(Excerpts from a dataset)
**********

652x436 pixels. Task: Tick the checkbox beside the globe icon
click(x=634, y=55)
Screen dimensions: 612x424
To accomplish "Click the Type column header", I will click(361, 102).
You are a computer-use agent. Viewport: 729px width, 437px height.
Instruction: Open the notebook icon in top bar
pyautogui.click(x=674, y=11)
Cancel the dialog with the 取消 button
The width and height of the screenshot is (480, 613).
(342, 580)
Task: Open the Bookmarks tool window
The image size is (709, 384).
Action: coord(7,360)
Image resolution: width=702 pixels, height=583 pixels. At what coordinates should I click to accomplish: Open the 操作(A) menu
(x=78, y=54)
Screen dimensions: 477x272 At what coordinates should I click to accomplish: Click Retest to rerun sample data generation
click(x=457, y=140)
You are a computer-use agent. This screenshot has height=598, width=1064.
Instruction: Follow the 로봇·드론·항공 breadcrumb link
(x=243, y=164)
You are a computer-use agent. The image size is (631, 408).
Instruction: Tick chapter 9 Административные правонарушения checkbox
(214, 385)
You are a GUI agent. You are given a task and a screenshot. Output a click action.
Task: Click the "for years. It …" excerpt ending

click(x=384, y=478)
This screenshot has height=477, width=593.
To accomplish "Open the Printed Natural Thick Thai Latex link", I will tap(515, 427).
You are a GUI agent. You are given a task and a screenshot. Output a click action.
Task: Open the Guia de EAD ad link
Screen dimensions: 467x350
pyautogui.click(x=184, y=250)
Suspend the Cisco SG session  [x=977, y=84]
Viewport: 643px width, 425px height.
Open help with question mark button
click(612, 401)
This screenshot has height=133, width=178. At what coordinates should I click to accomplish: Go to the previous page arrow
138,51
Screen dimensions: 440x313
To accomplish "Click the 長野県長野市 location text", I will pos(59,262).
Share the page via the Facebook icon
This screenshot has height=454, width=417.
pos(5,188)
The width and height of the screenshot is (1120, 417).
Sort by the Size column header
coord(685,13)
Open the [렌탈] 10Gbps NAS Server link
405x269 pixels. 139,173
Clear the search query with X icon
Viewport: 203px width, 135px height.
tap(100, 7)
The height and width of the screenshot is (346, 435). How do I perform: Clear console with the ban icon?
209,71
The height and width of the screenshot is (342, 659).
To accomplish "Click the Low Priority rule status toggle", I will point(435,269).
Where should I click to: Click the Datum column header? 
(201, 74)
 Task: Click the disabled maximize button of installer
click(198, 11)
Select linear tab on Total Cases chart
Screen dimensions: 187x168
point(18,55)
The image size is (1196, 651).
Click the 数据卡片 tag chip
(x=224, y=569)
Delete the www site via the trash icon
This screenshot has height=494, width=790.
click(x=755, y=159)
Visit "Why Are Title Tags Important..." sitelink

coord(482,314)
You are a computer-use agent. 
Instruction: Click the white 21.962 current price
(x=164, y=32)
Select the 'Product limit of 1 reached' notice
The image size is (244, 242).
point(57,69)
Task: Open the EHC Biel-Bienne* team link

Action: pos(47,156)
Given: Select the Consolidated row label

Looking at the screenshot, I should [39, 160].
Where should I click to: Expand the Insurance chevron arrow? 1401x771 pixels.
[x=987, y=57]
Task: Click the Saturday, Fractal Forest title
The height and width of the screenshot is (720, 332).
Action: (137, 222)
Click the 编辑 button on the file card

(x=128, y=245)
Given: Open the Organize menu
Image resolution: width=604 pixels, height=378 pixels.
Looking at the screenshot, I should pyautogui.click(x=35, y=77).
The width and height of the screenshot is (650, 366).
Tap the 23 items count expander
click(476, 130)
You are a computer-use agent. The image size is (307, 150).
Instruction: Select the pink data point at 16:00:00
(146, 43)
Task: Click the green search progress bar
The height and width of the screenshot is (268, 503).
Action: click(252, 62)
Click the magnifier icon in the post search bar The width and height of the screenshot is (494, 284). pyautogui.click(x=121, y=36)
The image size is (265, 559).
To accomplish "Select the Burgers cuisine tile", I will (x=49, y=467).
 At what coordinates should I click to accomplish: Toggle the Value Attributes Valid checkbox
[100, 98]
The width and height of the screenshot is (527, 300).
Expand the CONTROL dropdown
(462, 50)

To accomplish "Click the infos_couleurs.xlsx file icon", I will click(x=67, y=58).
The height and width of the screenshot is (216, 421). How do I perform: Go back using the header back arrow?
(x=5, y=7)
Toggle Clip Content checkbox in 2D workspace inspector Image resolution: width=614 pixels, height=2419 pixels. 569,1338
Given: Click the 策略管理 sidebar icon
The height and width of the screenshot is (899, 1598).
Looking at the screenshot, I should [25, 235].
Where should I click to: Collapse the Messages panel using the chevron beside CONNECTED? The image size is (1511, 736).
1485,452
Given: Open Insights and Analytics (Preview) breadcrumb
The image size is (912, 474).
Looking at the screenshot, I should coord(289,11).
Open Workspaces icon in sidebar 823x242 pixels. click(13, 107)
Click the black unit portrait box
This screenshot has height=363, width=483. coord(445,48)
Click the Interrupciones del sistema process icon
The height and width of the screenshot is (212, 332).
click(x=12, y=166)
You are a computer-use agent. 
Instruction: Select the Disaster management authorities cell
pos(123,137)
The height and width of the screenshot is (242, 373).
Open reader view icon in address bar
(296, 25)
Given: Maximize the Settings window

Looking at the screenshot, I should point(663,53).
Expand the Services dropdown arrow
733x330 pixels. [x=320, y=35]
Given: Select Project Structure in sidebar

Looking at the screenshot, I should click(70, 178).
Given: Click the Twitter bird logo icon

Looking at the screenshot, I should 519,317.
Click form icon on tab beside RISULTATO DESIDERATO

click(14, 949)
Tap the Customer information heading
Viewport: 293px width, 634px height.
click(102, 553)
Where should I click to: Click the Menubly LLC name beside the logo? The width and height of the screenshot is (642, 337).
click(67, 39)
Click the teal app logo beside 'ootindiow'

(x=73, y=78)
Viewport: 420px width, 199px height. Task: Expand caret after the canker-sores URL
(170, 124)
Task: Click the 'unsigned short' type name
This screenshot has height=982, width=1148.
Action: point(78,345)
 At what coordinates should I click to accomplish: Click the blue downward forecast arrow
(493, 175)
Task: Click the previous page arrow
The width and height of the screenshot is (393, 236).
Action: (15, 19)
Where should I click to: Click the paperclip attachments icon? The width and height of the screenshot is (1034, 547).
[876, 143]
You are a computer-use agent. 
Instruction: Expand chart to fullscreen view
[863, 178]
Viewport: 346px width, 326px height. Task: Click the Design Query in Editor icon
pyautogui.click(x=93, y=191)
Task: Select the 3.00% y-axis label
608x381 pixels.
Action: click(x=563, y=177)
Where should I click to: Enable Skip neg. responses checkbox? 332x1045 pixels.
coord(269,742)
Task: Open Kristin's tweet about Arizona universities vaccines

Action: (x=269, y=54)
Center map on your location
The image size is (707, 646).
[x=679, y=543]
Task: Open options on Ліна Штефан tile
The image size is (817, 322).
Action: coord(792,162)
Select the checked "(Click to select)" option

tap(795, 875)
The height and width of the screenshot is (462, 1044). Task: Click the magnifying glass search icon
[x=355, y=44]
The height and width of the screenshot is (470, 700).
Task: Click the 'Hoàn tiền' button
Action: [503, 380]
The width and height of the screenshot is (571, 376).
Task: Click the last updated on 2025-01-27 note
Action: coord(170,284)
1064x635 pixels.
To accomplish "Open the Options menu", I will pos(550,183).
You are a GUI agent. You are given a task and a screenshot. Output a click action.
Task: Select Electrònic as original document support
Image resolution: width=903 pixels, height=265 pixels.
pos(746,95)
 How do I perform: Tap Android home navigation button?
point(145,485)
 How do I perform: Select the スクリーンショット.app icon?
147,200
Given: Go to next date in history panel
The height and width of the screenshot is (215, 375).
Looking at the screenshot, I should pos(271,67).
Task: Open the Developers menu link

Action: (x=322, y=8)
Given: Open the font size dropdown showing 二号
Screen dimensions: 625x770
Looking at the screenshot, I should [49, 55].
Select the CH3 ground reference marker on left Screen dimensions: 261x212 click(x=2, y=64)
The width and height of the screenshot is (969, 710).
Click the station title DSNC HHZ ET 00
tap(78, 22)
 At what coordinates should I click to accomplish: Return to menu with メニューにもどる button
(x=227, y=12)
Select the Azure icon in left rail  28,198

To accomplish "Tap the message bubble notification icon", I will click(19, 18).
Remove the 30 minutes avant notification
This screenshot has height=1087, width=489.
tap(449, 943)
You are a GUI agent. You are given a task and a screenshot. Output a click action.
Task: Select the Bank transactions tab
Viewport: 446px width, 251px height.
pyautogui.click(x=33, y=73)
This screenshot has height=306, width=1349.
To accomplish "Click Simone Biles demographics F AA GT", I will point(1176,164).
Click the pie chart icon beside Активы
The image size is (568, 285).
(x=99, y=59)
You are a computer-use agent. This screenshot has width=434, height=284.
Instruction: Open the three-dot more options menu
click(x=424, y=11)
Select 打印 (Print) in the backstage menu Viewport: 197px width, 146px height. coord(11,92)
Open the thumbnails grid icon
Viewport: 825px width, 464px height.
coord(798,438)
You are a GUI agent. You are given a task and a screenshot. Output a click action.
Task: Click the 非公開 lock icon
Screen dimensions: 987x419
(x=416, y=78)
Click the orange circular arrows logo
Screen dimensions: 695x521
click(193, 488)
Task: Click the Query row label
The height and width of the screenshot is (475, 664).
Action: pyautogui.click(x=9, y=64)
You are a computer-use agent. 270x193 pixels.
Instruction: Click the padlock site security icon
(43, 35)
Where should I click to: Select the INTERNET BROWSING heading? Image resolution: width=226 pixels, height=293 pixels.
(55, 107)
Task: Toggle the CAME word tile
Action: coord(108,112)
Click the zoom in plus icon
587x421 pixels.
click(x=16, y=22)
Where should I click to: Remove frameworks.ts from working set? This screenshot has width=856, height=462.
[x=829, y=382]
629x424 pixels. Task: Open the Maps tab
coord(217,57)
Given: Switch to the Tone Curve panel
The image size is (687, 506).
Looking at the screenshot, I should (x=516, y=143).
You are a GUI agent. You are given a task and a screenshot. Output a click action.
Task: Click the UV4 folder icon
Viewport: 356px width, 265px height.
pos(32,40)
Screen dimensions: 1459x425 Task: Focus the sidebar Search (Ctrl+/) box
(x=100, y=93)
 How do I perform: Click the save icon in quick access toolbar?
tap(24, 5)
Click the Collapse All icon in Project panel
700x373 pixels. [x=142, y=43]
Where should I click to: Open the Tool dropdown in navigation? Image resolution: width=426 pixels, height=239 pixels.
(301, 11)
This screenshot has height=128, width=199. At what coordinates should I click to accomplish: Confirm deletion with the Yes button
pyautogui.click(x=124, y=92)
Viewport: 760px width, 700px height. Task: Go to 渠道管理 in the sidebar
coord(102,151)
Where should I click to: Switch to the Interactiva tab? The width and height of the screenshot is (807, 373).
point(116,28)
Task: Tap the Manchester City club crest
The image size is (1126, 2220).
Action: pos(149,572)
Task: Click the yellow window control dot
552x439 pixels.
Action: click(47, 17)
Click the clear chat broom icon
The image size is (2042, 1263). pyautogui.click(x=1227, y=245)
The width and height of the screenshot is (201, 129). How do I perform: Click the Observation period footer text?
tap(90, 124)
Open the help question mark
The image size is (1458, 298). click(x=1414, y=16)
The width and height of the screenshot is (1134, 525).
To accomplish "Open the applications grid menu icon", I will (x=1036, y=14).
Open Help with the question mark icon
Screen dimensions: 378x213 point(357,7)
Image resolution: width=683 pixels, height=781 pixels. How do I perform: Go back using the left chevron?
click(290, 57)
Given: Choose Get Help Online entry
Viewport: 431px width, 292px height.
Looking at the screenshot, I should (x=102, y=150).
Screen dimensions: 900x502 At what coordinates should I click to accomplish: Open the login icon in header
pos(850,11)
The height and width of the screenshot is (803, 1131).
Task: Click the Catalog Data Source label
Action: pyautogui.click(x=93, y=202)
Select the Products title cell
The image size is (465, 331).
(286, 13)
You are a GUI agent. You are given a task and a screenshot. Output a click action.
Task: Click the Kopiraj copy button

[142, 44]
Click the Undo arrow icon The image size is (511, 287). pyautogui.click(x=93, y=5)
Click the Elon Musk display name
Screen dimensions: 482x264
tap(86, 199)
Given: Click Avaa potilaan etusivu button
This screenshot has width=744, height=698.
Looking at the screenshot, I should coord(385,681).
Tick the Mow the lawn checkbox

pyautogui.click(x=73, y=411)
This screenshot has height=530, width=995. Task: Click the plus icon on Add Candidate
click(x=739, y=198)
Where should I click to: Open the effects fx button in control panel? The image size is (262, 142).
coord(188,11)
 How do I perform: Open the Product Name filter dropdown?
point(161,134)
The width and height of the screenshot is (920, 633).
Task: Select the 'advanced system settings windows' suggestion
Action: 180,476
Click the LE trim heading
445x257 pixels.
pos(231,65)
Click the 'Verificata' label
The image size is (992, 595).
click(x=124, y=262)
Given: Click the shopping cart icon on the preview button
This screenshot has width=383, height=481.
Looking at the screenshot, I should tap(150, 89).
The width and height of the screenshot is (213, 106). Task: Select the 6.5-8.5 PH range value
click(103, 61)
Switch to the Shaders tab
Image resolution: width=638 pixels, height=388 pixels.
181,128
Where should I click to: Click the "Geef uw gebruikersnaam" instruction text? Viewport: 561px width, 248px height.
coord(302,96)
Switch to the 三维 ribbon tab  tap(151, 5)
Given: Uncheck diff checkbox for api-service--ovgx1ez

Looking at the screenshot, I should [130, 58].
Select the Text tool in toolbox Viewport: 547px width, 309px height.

**********

Transcribe only the lines from the beginning of the entries to the line with "has height=598, width=1064.", inclusive, exactly as written.

652x436 pixels. Task: Tick the checkbox beside the globe icon
click(x=634, y=55)
Screen dimensions: 612x424
To accomplish "Click the Type column header", I will click(361, 102).
You are a computer-use agent. Viewport: 729px width, 437px height.
Instruction: Open the notebook icon in top bar
pyautogui.click(x=674, y=11)
Cancel the dialog with the 取消 button
The width and height of the screenshot is (480, 613).
(342, 580)
Task: Open the Bookmarks tool window
The image size is (709, 384).
Action: coord(7,360)
Image resolution: width=702 pixels, height=583 pixels. At what coordinates should I click to accomplish: Open the 操作(A) menu
(x=78, y=54)
Screen dimensions: 477x272 At what coordinates should I click to accomplish: Click Retest to rerun sample data generation
click(x=457, y=140)
You are a computer-use agent. This screenshot has height=598, width=1064.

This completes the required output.